* Required work *
Report back every line of the entries that contains "coordinates", exactly as written.

* Records for this exercise *

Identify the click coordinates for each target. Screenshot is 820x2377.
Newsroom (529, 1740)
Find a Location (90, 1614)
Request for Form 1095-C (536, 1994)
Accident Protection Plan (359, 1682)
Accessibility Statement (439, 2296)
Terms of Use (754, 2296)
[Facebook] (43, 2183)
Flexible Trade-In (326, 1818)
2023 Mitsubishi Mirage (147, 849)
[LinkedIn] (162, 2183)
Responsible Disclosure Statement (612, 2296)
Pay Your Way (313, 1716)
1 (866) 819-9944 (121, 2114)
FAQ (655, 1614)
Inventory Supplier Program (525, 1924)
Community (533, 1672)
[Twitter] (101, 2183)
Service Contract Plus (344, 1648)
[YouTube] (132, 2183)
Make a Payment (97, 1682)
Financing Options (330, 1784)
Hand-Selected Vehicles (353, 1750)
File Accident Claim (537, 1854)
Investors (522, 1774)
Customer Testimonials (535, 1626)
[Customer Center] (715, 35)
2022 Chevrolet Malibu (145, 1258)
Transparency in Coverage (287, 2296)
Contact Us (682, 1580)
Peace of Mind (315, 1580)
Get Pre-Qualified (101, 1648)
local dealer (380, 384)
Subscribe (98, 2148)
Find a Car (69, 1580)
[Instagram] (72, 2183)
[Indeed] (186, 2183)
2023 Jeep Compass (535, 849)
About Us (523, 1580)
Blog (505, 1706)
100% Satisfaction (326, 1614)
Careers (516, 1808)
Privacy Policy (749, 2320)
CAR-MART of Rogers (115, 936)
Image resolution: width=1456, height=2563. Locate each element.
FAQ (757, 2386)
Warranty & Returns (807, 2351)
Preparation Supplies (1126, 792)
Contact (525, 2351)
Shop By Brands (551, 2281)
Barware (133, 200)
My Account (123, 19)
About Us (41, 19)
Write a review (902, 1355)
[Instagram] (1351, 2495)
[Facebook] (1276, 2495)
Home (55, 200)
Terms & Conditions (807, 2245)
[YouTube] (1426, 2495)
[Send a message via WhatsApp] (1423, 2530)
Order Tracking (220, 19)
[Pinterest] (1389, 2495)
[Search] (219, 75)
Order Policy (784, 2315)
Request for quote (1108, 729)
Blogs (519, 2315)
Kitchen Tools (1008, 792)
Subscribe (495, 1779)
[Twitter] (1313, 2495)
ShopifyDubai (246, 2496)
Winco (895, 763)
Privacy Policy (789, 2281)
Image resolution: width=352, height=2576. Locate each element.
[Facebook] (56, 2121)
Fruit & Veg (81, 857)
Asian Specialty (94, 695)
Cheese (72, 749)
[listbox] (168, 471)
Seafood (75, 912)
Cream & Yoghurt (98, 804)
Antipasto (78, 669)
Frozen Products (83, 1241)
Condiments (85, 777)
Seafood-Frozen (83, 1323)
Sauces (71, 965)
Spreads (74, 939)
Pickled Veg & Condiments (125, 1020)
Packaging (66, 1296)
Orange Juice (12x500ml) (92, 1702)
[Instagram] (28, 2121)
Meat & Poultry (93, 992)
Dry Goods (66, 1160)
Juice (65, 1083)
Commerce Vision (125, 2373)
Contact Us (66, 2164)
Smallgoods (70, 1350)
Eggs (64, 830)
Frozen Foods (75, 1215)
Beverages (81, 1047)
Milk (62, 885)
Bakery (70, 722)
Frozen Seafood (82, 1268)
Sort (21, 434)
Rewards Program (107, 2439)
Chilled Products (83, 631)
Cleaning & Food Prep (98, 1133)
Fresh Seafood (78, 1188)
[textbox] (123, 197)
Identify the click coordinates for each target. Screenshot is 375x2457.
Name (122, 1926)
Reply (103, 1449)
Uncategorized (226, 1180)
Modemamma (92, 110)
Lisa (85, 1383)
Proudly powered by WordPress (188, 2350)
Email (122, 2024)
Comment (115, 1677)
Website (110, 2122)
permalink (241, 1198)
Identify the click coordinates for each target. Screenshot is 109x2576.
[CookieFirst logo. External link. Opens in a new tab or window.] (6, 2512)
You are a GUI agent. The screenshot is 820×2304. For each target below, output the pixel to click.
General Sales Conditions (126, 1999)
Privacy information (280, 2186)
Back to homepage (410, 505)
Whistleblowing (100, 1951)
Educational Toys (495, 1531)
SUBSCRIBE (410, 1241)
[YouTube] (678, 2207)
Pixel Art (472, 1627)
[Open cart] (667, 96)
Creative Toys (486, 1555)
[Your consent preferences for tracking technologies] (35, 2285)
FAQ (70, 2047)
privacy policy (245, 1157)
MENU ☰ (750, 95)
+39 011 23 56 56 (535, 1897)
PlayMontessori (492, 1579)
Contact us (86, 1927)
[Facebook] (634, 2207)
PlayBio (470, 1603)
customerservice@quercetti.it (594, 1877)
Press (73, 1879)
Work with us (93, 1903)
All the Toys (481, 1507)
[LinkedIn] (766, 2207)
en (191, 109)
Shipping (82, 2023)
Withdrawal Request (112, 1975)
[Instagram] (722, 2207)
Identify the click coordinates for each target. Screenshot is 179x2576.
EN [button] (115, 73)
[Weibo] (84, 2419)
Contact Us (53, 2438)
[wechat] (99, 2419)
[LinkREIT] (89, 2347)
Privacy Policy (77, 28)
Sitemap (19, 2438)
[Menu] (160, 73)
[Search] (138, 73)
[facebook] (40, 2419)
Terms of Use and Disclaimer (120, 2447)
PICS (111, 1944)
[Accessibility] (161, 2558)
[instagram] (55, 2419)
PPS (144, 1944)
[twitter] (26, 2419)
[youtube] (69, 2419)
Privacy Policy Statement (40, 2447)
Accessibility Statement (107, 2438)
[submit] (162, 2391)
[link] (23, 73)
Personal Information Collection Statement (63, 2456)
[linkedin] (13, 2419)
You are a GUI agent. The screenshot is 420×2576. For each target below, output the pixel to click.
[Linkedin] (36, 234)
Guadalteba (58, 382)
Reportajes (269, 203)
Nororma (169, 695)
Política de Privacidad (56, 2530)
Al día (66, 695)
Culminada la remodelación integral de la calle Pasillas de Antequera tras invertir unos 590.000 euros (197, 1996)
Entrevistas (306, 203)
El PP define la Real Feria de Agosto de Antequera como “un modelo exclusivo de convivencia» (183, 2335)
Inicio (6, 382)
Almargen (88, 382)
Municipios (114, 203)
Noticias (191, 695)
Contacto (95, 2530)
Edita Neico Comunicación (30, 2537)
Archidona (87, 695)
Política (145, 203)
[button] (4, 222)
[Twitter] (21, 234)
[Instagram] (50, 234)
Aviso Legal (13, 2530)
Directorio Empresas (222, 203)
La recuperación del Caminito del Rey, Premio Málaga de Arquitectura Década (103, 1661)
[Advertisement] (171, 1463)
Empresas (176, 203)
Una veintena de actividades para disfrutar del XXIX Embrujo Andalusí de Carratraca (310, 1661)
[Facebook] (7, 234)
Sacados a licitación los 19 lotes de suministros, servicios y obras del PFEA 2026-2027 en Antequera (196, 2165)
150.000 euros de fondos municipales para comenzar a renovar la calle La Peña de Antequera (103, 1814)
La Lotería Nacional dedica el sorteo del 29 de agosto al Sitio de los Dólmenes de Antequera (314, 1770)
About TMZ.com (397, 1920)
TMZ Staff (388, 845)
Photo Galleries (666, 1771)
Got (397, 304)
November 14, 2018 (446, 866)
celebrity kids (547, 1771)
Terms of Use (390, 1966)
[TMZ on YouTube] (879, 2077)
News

* Completed exercise *
Identify the click coordinates for each target. Screenshot is 820x2377.
Identify the click coordinates for each target. Screenshot is 375x2457.
Identify the click coordinates for each target. Screenshot is 109x2576.
Identify the click coordinates for each target. Screenshot is 179x2576.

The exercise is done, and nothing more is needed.